About the definition of chemical potential in the context of Density Functional Theory (DFT)

Question

I am preparing some slides on DFT.

The second Hohenberg-Kohn theorem states that the exact ground state electron density, $\rho(r)$, minimizes the Energy functional, E[$\rho$], subject to the constraint $\int \rho(r) dr - N =0$, being N the number of electrons.

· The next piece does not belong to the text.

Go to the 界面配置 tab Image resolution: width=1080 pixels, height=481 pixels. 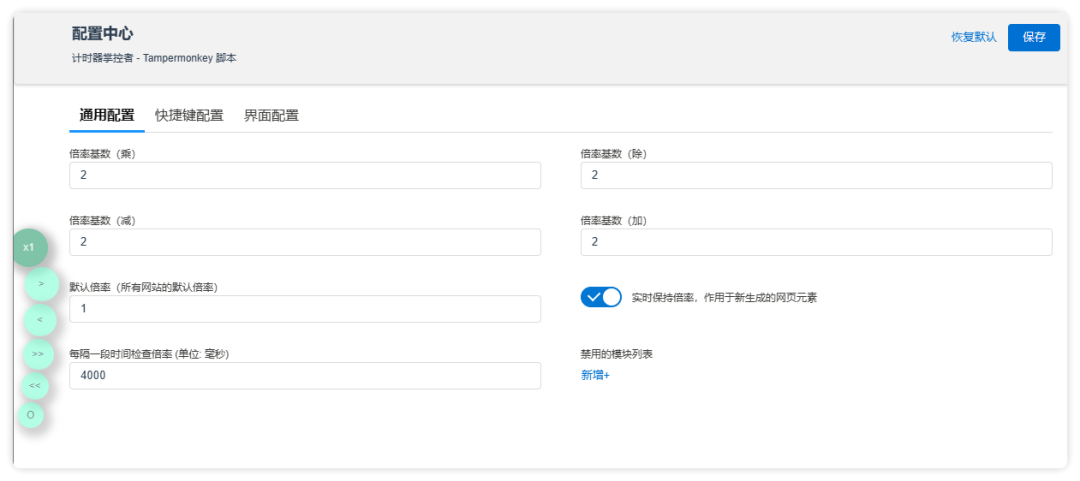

So, we use Lagrange multipliers to find the solution:

$$\frac{\delta \{E[\rho]-\mu [\int \rho(r) dr - N]\}}{\delta \rho(r)}=0$$

Now, every textbook I have read states the Lagrange multiplier is:

$$\mu = \frac{\delta E}{\delta \rho(r)} $$

I do not understand that, because in my opinion it should be something like:

$$\mu = \frac{\delta E}{\delta ( \int \rho(r) dr - N)} $$

and I do not see a way to transform one denominator into another, or am I doing something wrong?

Thanks.

Answer 1

The first functional derivative can be rearranged to $$\frac{\delta E}{\delta \rho(r)}=\mu \frac{\delta}{\delta \rho(r)}\left(\int \rho(r)dr-N\right)\implies \mu =\frac{\delta E}{\delta \rho(r)}\Big/\frac{\delta}{\delta \rho(r)}\left(\int \rho(r)dr-N\right).$$

Were we working with the usual one-variable derivative, one could use the chain rule to formally 'cancel' the two denominators and obtain the stated result. But that property doesn't hold for the functional derivative, so that jump isn't valid.

That being the case, the above form will agree with the textbook result if $\dfrac{\delta}{\delta \rho(r)}\left[\int \rho(r)dr-N\right]=1$. This is readily verified using the usual formula for such a functional derivative (see here).

Answer 2

$\delta E = \int \frac{\delta E}{\delta\rho(r)}\delta\rho(r) dr$, while $\mu\,\delta\int \rho(r) dr = \int \mu\,{\delta\rho(r)}dr$. The condition that these two integrals are equal for any variation $\delta\rho(r)$ implies that the coefficients of $\delta\rho(r)$ must be equal, i.e., $\frac{\delta E}{\delta\rho(r)}=\mu$.